# What is expected
Find each line of the material below that contains the word "size", and copy those lines in full.

[Collected data entries]
----------------------------------------
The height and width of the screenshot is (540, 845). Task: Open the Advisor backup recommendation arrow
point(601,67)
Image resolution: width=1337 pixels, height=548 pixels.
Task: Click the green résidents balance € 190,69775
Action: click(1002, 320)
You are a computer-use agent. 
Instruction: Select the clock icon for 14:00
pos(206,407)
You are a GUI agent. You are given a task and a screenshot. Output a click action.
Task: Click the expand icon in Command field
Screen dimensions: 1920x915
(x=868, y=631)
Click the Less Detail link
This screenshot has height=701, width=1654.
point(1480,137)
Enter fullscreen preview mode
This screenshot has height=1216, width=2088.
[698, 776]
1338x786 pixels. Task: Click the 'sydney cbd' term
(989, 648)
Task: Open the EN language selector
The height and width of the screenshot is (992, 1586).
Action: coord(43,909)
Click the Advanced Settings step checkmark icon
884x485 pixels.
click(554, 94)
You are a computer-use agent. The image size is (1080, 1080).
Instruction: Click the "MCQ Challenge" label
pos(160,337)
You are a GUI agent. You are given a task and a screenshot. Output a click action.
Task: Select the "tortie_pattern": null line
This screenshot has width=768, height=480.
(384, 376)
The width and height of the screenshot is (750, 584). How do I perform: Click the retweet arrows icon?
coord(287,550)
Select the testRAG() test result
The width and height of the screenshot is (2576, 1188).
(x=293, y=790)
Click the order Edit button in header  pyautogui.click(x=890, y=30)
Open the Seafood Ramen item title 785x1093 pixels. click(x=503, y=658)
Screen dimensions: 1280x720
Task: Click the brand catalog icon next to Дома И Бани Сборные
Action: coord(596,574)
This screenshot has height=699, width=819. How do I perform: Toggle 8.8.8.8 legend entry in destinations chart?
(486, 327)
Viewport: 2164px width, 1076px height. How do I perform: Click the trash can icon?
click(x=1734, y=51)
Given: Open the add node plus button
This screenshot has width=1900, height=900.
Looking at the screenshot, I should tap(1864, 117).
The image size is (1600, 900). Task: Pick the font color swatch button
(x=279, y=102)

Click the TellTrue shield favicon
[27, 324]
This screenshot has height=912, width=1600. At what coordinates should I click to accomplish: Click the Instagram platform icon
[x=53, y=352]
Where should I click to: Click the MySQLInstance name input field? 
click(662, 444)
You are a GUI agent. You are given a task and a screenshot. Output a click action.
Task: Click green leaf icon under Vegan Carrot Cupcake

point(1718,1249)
----------------------------------------
# Answer to the exercise
You are a computer-use agent. The image size is (1080, 1080).
The image size is (1600, 900). Task: Pick the font color swatch button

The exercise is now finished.